I started my application for the Fellowship on a whim but wanted to know what it would be like so I volunteered in my friend's class who was in her first year of the Fellowship.
It completely changed my mind. Any inclination I had to apply vanished instantly after visiting her class and witnessing how tough it was. My recruiter was determined to get me to finish my application though and I did. The process continued and in a few months, I had the Fellowship offer letter in my hand.
I accepted and since then nothing has come easy. Our schedule, the problems we face at school, building relationships, understanding my students, learning new skills, choosing to be optimistic after every terrible day- all of it has been tough but it has also been worth it.
The smiles I see when I walk into class, the joy I feel when my students accomplish something, the happiness we feel together when we look back on how much we’ve grown, makes it all worth it. There have been days when I've had to go to my students houses to bring them to class. I've been cornered for speaking against certain issues in my school. Exam results have made me feel hopeless. My kids' situations at home have made me feel helpless.
The truth is, no two students, situations or days are ever the same. But this is where I learnt to either take everything with a pinch of salt or look for the silver lining. I won't lie, there have been days so difficult that they've broken me but what makes me stay, are my students. Not a day’s gone by when I've felt like I don't want to go to class. They motivate me to keep going.
They're my teachers too and it's only because of them that I'm able to learn about the grassroots reality of millions of people. Through the lockdown as well, access has remained the biggest issue for us; its due to their enthusiasm and desire to learn that I learnt never to underestimate anyone's ability though. They worked so hard to get access to mobile phones whenever they could and to learn to use technology that it pushed me to upskill myself too.

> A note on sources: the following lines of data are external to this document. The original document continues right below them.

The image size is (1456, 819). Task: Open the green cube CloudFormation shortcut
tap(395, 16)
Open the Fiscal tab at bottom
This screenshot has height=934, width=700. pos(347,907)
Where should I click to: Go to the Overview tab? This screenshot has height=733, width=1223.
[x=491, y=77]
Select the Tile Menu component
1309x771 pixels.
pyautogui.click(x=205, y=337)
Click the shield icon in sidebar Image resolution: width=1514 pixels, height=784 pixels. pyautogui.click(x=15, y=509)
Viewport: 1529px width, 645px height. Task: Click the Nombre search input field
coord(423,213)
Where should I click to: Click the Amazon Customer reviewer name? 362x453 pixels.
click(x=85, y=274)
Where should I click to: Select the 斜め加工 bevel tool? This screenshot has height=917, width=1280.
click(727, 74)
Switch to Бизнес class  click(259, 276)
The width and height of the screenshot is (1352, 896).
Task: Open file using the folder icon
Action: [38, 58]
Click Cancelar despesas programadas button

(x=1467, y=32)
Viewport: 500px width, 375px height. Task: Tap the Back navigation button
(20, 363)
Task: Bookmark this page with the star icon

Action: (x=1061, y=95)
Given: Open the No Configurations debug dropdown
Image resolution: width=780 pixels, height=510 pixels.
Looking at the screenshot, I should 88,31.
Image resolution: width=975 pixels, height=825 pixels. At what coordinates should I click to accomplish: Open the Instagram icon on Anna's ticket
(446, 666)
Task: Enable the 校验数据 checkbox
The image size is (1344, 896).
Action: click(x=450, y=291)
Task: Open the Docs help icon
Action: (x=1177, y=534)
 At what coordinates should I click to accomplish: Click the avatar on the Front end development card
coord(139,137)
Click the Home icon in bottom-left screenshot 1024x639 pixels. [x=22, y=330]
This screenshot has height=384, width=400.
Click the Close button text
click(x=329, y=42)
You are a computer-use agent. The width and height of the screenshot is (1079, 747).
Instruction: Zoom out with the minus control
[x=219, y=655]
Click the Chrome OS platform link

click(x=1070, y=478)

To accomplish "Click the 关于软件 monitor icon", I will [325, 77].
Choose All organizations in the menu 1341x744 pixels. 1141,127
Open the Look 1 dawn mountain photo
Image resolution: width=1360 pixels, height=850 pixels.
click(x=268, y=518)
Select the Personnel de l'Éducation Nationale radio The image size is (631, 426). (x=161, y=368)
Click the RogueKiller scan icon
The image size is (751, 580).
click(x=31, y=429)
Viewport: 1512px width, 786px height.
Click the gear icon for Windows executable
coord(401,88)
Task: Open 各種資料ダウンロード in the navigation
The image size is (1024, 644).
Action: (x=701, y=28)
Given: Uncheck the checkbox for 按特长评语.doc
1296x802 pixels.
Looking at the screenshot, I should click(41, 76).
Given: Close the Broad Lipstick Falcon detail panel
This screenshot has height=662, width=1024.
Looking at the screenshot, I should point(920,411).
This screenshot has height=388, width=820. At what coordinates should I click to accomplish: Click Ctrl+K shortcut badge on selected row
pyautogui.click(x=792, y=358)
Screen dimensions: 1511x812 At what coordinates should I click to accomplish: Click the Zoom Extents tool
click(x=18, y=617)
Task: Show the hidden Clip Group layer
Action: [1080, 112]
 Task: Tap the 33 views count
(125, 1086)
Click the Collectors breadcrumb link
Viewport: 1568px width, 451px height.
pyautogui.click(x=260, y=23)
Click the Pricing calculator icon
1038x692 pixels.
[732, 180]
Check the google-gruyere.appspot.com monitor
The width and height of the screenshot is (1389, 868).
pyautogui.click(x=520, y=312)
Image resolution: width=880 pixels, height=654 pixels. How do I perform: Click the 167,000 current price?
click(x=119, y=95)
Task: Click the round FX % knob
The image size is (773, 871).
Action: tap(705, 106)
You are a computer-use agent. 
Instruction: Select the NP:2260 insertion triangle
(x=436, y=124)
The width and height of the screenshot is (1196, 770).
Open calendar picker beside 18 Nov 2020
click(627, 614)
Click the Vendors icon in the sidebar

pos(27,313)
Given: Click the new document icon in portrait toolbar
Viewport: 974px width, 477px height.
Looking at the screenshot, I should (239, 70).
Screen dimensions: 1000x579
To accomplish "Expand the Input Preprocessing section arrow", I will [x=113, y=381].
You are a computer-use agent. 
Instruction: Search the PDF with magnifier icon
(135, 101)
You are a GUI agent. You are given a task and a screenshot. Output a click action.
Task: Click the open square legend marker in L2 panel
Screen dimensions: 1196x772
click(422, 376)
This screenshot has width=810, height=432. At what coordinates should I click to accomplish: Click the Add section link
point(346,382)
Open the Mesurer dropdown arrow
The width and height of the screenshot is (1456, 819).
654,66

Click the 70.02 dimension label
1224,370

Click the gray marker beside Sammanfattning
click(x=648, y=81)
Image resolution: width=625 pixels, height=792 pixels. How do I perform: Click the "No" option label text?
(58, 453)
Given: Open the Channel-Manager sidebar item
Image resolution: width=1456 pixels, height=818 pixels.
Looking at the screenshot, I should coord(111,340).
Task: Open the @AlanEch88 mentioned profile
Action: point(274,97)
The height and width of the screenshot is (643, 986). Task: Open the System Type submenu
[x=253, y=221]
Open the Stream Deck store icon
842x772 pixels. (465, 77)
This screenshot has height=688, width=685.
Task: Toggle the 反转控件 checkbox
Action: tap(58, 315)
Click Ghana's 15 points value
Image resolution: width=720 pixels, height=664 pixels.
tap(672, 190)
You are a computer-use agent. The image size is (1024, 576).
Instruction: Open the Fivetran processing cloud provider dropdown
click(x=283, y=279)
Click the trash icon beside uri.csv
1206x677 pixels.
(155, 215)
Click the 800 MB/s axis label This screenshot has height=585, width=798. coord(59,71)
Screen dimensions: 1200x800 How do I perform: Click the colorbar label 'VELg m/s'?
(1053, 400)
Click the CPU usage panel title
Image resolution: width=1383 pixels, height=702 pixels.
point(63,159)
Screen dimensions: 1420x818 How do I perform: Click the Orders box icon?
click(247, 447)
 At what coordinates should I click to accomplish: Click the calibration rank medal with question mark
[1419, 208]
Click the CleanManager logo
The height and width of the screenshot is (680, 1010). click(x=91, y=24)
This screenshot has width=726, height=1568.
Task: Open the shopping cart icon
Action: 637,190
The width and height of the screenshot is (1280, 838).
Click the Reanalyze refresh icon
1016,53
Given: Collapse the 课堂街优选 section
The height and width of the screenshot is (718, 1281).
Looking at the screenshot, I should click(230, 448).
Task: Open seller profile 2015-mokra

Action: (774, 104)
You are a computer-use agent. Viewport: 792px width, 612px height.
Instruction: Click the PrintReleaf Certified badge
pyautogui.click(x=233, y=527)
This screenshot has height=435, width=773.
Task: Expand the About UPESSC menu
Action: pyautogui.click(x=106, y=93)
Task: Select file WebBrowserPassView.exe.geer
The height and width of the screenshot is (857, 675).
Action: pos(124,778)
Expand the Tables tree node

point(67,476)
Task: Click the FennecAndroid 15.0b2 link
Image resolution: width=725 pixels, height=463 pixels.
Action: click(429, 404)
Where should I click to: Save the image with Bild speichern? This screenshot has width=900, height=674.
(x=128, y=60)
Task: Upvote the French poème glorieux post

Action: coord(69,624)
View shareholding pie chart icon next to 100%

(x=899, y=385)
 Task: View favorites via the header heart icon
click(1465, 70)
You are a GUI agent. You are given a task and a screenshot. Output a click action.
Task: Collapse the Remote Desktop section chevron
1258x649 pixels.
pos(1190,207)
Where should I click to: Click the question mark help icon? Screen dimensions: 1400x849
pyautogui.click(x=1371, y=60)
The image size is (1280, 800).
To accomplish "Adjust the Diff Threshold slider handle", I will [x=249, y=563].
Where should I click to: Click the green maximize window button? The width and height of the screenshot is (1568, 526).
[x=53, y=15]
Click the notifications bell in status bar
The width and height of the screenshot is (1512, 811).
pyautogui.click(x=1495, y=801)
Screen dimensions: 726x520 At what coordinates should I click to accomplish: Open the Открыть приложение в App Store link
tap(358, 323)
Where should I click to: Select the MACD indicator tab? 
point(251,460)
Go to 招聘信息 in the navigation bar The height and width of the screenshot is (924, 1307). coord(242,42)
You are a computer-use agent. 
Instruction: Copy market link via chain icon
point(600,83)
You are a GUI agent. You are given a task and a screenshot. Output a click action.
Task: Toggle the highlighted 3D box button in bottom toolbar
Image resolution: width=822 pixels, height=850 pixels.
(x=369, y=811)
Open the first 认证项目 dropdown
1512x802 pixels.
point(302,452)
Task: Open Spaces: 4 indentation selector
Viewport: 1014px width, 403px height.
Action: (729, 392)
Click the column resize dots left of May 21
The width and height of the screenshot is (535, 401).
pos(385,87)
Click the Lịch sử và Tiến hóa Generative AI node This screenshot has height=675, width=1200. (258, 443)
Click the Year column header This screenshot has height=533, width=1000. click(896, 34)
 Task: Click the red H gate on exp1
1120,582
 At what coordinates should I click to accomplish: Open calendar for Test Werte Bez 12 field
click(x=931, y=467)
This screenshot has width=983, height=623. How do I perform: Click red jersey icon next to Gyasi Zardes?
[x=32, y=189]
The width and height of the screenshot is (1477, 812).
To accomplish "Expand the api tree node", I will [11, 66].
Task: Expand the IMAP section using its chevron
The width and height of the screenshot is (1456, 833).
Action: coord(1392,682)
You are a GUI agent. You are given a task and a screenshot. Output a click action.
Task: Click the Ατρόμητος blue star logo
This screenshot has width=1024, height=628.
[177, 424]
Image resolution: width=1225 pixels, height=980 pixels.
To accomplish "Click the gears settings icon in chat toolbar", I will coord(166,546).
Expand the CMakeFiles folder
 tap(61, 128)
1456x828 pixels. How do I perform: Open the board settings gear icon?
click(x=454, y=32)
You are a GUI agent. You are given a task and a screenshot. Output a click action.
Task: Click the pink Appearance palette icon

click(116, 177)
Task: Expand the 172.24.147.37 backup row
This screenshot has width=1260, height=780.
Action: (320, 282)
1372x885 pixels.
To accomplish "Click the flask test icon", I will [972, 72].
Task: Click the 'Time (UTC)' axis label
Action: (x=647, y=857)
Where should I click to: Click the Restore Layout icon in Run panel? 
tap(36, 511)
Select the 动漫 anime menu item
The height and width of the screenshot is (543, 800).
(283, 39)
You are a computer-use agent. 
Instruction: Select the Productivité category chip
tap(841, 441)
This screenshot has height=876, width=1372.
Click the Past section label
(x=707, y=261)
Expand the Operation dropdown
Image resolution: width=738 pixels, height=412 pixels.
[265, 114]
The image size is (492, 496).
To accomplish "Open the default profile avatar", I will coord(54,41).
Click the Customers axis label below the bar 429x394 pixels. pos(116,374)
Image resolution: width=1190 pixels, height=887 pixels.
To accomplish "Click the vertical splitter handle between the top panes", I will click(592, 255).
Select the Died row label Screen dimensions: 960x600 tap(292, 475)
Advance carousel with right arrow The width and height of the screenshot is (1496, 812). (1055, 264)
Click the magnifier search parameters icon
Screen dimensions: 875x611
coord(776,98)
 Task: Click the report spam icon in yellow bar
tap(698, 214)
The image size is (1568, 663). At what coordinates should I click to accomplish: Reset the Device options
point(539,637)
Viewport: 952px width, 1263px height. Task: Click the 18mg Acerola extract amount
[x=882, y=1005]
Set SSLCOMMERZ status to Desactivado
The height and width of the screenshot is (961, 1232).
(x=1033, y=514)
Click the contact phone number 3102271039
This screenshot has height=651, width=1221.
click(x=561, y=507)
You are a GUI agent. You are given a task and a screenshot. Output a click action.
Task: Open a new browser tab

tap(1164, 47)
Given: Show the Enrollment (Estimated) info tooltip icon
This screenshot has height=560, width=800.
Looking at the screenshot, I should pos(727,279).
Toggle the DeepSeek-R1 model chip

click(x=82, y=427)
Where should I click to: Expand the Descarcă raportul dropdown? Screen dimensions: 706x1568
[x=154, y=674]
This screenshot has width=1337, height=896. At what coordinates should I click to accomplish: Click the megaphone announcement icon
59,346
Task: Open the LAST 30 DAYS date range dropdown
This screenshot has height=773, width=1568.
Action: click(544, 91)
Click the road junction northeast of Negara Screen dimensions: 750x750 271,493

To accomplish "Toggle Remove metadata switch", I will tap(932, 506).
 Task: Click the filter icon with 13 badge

I want to continue to learn about this system in place that is working to change such bleak realities and yet failing. What I don't want is to be one of those people who comments on things that are wrong but does nothing to change any of them. My life is now dedicated to bridging the gap of inequity that exists in our country and I have my students to thank for instilling this desire in me. Our classroom is filled with love and compassion and everyone is welcome to share it.